**ABOUT THIS EXERCISE**. Copy the records below exactly. Include all of them.

⟨

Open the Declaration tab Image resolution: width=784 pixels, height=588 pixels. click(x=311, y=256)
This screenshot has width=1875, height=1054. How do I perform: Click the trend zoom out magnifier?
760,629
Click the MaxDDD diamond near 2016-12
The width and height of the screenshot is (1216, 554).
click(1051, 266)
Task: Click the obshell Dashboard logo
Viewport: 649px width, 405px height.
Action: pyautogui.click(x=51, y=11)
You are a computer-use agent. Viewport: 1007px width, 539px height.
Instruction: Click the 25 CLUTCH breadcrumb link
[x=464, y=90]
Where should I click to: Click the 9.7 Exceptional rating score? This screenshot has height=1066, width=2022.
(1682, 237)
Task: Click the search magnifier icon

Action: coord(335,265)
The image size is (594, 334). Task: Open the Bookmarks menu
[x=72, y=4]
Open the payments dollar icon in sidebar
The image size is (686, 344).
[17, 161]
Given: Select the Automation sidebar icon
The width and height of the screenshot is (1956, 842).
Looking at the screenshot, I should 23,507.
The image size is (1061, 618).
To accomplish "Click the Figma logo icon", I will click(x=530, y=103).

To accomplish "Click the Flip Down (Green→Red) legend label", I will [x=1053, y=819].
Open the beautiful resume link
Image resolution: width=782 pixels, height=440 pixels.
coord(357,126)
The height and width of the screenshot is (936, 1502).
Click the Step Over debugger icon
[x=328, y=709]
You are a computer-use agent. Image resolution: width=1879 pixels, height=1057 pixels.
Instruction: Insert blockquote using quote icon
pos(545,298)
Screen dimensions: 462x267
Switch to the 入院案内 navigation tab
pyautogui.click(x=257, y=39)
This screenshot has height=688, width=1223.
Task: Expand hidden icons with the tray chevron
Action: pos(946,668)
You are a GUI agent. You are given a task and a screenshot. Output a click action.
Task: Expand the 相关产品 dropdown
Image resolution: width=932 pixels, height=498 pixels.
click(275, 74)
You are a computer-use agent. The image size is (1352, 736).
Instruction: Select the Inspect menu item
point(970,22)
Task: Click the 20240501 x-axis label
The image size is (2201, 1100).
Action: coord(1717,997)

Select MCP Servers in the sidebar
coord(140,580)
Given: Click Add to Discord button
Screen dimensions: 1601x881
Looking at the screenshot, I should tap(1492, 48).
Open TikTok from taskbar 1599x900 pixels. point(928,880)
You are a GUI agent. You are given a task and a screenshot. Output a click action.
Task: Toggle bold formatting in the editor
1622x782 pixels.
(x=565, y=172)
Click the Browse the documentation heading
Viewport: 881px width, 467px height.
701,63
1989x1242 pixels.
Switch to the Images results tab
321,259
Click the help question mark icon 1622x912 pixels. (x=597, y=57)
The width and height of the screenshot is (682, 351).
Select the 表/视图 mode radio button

⟩

**ANSWER SPACE**.
Open the Declaration tab Image resolution: width=784 pixels, height=588 pixels. click(x=311, y=256)
This screenshot has width=1875, height=1054. How do I perform: Click the trend zoom out magnifier?
760,629
Click the MaxDDD diamond near 2016-12
The width and height of the screenshot is (1216, 554).
click(1051, 266)
Task: Click the obshell Dashboard logo
Viewport: 649px width, 405px height.
Action: pyautogui.click(x=51, y=11)
You are a computer-use agent. Viewport: 1007px width, 539px height.
Instruction: Click the 25 CLUTCH breadcrumb link
[x=464, y=90]
Where should I click to: Click the 9.7 Exceptional rating score? This screenshot has height=1066, width=2022.
(1682, 237)
Task: Click the search magnifier icon

Action: coord(335,265)
The image size is (594, 334). Task: Open the Bookmarks menu
[x=72, y=4]
Open the payments dollar icon in sidebar
The image size is (686, 344).
[17, 161]
Given: Select the Automation sidebar icon
The width and height of the screenshot is (1956, 842).
Looking at the screenshot, I should 23,507.
The image size is (1061, 618).
To accomplish "Click the Figma logo icon", I will click(x=530, y=103).

To accomplish "Click the Flip Down (Green→Red) legend label", I will [x=1053, y=819].
Open the beautiful resume link
Image resolution: width=782 pixels, height=440 pixels.
coord(357,126)
The height and width of the screenshot is (936, 1502).
Click the Step Over debugger icon
[x=328, y=709]
You are a computer-use agent. Image resolution: width=1879 pixels, height=1057 pixels.
Instruction: Insert blockquote using quote icon
pos(545,298)
Screen dimensions: 462x267
Switch to the 入院案内 navigation tab
pyautogui.click(x=257, y=39)
This screenshot has height=688, width=1223.
Task: Expand hidden icons with the tray chevron
Action: pos(946,668)
You are a GUI agent. You are given a task and a screenshot. Output a click action.
Task: Expand the 相关产品 dropdown
Image resolution: width=932 pixels, height=498 pixels.
click(275, 74)
You are a computer-use agent. The image size is (1352, 736).
Instruction: Select the Inspect menu item
point(970,22)
Task: Click the 20240501 x-axis label
The image size is (2201, 1100).
Action: coord(1717,997)

Select MCP Servers in the sidebar
coord(140,580)
Given: Click Add to Discord button
Screen dimensions: 1601x881
Looking at the screenshot, I should tap(1492, 48).
Open TikTok from taskbar 1599x900 pixels. point(928,880)
You are a GUI agent. You are given a task and a screenshot. Output a click action.
Task: Toggle bold formatting in the editor
1622x782 pixels.
(x=565, y=172)
Click the Browse the documentation heading
Viewport: 881px width, 467px height.
701,63
1989x1242 pixels.
Switch to the Images results tab
321,259
Click the help question mark icon 1622x912 pixels. (x=597, y=57)
The width and height of the screenshot is (682, 351).
Select the 表/视图 mode radio button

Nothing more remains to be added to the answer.